The only Cape high school east of Harwich has built a strong outpost of learning and experience in Eastham, countering the district’s population decline with an influx of school choice students from other communities. Their contribution to date has been gravy, in some years an extra $1.5 million of revenue at about $5,000 a head to spend on more teachers and programs that benefit all, including children from Brewster, Eastham, Orleans, and Wellfleet.

School choice has been a shot in the arm for Nauset. Must it now be seen as a punch in the gut?

In preparing for a renovated high school campus, the district engaged in extensive planning for the “school of the future” and what it should offer by the middle of the 21st century. It could have done more to explain that the project would involve people in the four towns paying to build a school not only for their own children but for hundreds of others, and that by state law the families of the latter would not be required to contribute to the capital costs.
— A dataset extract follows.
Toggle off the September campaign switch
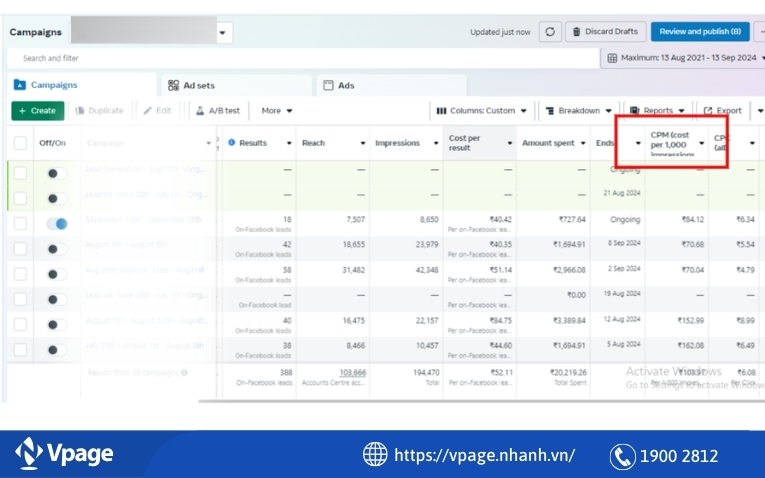This screenshot has width=765, height=478. click(57, 223)
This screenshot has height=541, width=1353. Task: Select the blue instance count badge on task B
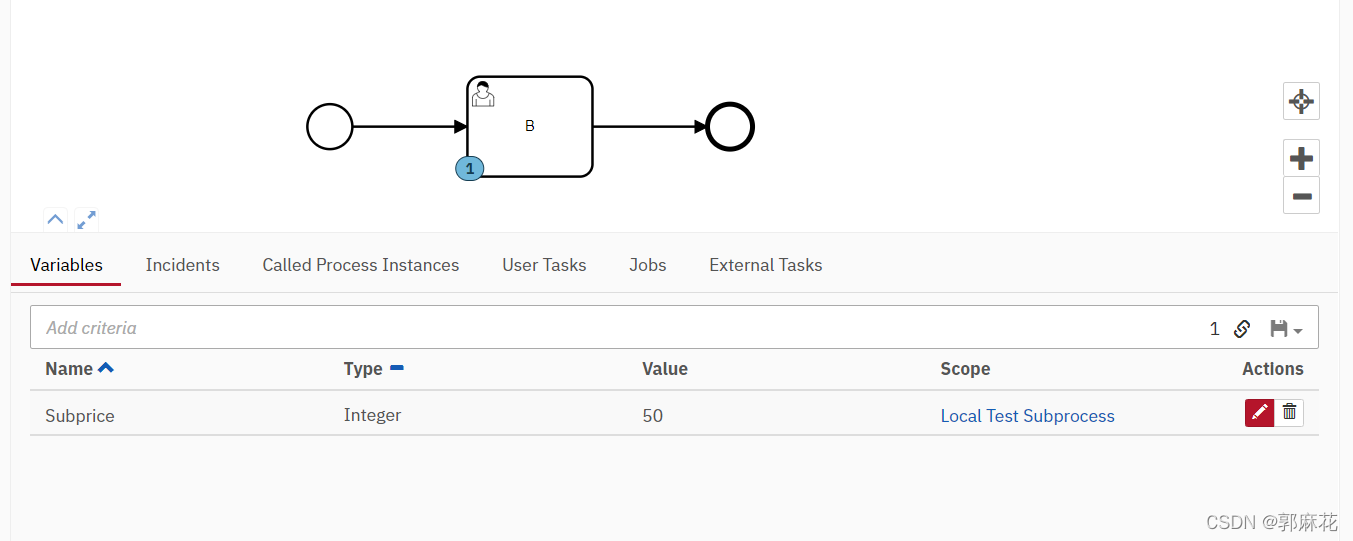click(470, 169)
That realization has prompted calls to reject the current plan and design a smaller school that matches the district’s declining demographics, regardless of the consequences.

It feels unfair, but what also feels unfair is the woeful condition of the half-century-old high school. Last week, K.C. Myers of the Provincetown Independent went to the source – the students – and heard stories that reporters don’t get on facilities tours with adults, however concerned.

There’s the competition to be first in line for the only girls’ locker room shower that doesn’t dispense brown, rusty water. There’s the architecture classroom that doesn’t have a window. There’s a heating system, powered by the original boilers, that’s “shot,” leaving students “freezing or super-hot.” Sadly, these are far from recent developments.

What’s before voters on March 30 is a $131,825,665 renovation/reconfiguration building program, one that benefits not only students and staff but offers opportunities for greater involvement by the larger community. It’s expected that the Massachusetts School Building Authority will pay for $36,661,305 of that amount, leaving $95,164,360 to be covered by the towns over 25 years based on annual enrollment. The current estimate is that Orleans would pay $30.99 per $100,000 of assessed property value in the first year of servicing the debt.

As parents and guardians, we ask a lot of our students. Now they are asking a lot of us, to give them an excellent place to learn that can support a broad and deep curriculum, even if that means digging deeper to build the aspirational infrastructure for a school that’s big enough to launch them into their best future.